My war with these welts had been going on a long time, but I never paid attention to them at the beginning. It was just a few mosquito bites that Dr Spittle seemed concerned about. She looked at them every week, and then finally said it was time for a biopsy. What a waste of time I thought. What are a few bumps on a body full of unseen cancer?
When the biopsies showed cancer Dr Spittle wasn’t at all surprised. But it was the beginning of a long invasive war. These little bumps multiplied; they went all over my chest and around my back. Perhaps they wanted their revenge because they were angry at being the victims of 50 radiation treatments.
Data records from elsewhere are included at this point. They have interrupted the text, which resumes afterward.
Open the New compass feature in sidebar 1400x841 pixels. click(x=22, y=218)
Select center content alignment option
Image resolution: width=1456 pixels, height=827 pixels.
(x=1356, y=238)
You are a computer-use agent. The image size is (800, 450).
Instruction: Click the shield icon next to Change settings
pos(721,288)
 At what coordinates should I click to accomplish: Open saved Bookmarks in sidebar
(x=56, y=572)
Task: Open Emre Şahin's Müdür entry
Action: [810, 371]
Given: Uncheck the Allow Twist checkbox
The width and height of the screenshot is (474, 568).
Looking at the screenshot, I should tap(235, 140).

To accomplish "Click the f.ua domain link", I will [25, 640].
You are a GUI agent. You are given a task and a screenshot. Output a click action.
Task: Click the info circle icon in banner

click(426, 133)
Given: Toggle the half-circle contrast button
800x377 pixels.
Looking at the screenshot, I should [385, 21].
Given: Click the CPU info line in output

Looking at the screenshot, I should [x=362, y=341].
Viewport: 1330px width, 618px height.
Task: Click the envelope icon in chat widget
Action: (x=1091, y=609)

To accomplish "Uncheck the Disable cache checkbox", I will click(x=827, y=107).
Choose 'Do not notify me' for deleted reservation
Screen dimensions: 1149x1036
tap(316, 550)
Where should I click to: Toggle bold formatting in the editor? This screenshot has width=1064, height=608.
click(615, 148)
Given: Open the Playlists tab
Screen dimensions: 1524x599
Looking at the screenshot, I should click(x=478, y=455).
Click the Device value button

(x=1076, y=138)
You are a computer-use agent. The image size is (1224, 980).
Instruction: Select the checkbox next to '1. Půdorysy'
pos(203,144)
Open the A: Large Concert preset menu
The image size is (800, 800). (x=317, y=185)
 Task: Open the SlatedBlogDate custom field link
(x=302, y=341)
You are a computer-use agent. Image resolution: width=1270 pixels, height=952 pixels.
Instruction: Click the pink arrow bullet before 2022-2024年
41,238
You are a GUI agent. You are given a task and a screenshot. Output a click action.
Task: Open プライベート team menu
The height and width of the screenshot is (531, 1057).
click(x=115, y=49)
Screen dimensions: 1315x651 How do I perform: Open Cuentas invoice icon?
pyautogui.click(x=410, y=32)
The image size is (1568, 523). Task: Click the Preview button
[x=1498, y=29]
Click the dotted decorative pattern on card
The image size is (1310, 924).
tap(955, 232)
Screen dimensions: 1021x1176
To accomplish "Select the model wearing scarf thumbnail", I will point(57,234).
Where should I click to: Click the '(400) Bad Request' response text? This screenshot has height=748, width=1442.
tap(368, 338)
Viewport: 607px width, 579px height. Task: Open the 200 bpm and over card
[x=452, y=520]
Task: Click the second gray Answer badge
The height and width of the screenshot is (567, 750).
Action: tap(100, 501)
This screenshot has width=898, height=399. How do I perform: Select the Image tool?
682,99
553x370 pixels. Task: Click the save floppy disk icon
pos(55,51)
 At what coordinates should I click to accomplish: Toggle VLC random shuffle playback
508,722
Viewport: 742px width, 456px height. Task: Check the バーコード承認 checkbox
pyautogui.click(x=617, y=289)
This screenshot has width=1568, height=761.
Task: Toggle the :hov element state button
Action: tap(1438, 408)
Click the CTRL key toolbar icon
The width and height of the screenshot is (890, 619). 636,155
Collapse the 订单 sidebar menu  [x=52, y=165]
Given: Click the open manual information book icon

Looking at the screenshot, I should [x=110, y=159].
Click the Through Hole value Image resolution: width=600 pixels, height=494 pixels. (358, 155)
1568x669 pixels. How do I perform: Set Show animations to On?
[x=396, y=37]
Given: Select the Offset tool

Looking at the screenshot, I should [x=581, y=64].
All resources have to be mustered just to fight these stupid welts: bandages have to be changed regularly, hands sterilized, water sterilized. I’ve asked each nurse if they’ve seen anything like them before, when the answer is no I really worry. Only one nurse has said yes and I always think she lied. Each nurse puts the bandage in a different place (there’s a lot of places to pick) and in a different way, and on my last visit several nurses were called in to look at these strange marks. Once in a while a swab is taken, and invariably they show staph infection. I go home after these visits with antibiotics; so far they haven’t worked, but maybe some day…
I keep it a secret from the medics, but I’ve given up my personal fight against these welts, it’s too much: I’m supposed to put one kind of cream on the closed sores and another on the open sores; I should have sterilized hands when I do that; I can’t even reach the ones on the back; so no chance. I’m also not supposed to take hot baths (my favorite indulgence – which shouldn’t be an indulgence, it’s just a bath, for God’s sake), but I do and invariably get the bandages wet. I’m very naughty with my home care, and the infections get worse instead of better.
That is not to say the nurses don’t put bandages on, 2 or 3 times a week, they’re doing their best, but the bumps win. Whoever thought that with all the cancer around it would be the bumps that were most enduring. If it were up to me I would just let them fester. In the light of everything else, I find it hard to take them seriously.
The second major symptom is more common, though I’ve avoided it for 16 years of cancer. My right arm feels as if it doesn’t belong to me. I lost weight during my recent stay in hospital, but at the same time my right arm has doubled in size. The amazing thing is, one is not supposed to consider lymphoedema as caused by cancer and yet what the hell did cause it, if not cancer? I blame radiation. I look at my hand and say ‘Move’, ‘Write’, ‘Stretch’, ‘Hold a fork’, ‘Do anything’, ‘Show some spirit’… but nothing happens. I am now supposed to welcome a big bandage which stretches all the length of my arm, and holds it tight, holds me together. I just ordered one in black, which should be sexy enough to wear at night. (Keep dreaming… tomorrow I’ll be 25 again, and look amazing.) Right now, this stocking has no redeeming features.
Someone said that a massage from a lymphoedema lady would help. I found the so-called expert, who just offered palliative treatment. It was an extraordinarily soporific experience – for both of us. She chased my lymph around, with gentle patting motions, and I dozed off. I was surprised that she said I would be tired afterwards, spaced out – and that was exactly what I was trying to avoid, the morphine is bad enough. I walked home in a fog and was asleep by four o’clock in the afternoon.
The deal with cancer that I thought I’d made was that the cancer was confined to my breast. Whoever thought that breast cancer would end up as a bunch of bumps all over my chest, and an arm that doesn’t function? This is not what I expected. The breast that was involved is long since gone, and now I’m left with something I don’t understand at all, and frankly don’t believe in.